Please transcribe only the lines that run from the line bearing "Where should I" to the end of the entries, keeping both end lines. Skip the pictures.

[Saved entries]
------
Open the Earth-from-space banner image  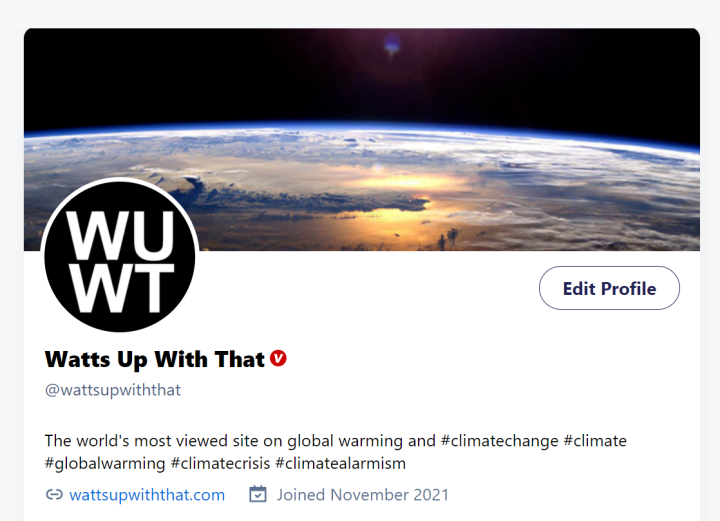[362, 139]
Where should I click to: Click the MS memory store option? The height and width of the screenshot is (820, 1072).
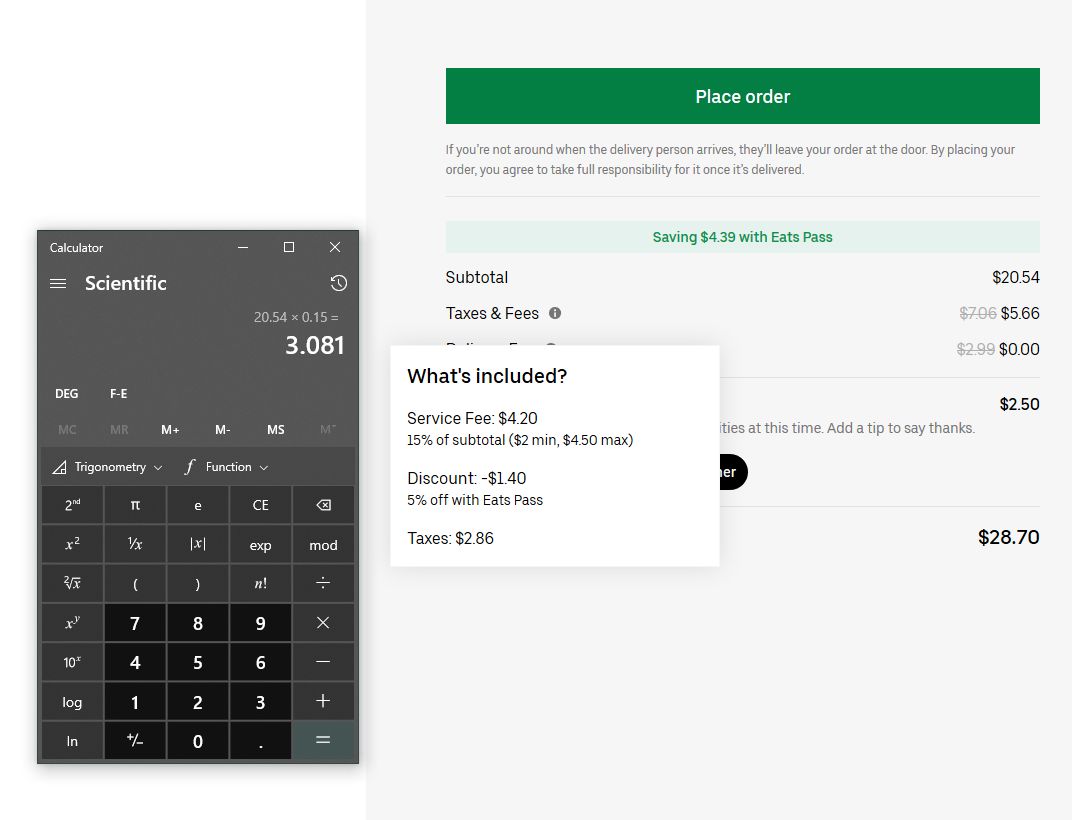coord(275,430)
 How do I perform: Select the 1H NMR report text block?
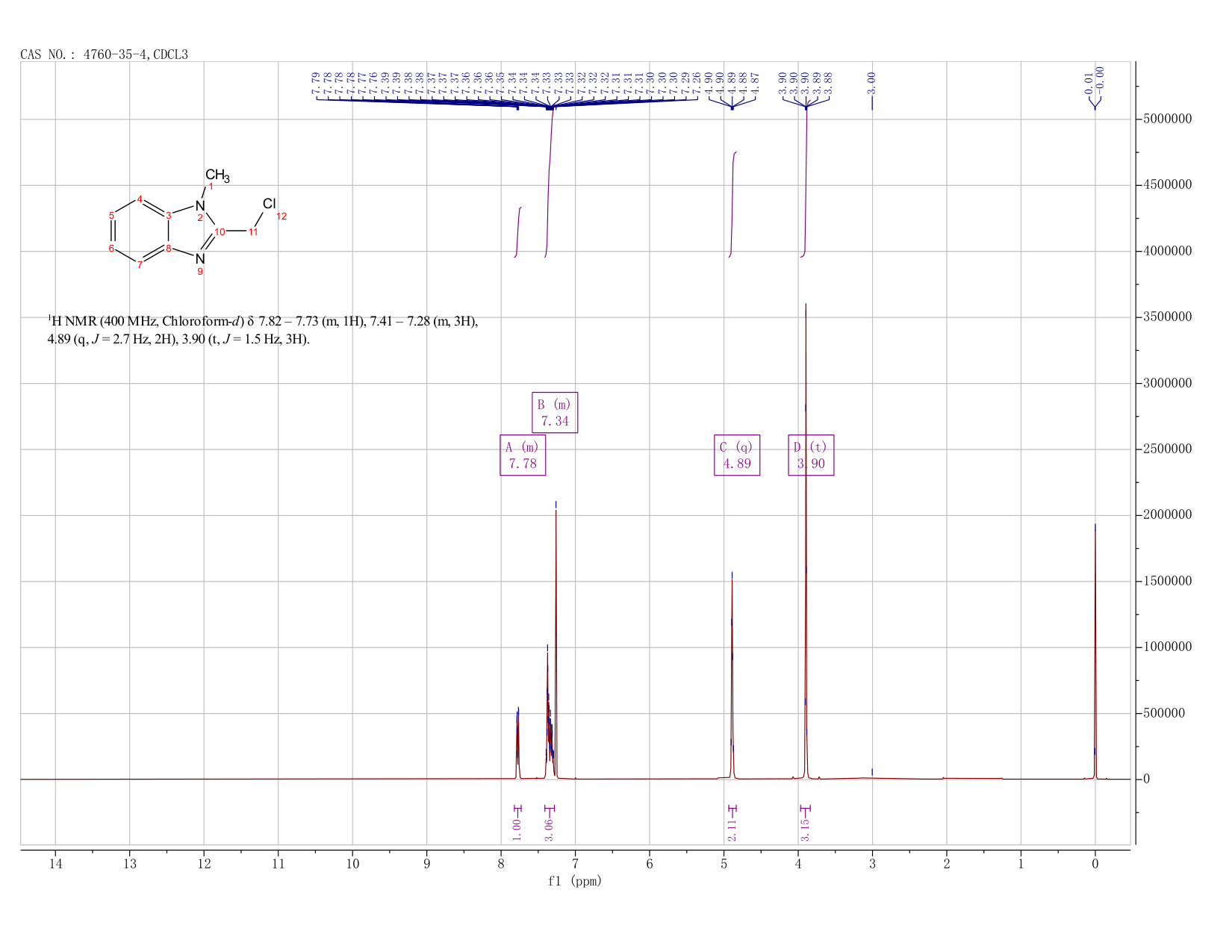pos(263,330)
------
→ **REPLY TO THE TASK**
Where should I click to: Click the MS memory store option? The height and width of the screenshot is (820, 1072).
coord(275,430)
 How do I perform: Select the 1H NMR report text block?
pos(263,330)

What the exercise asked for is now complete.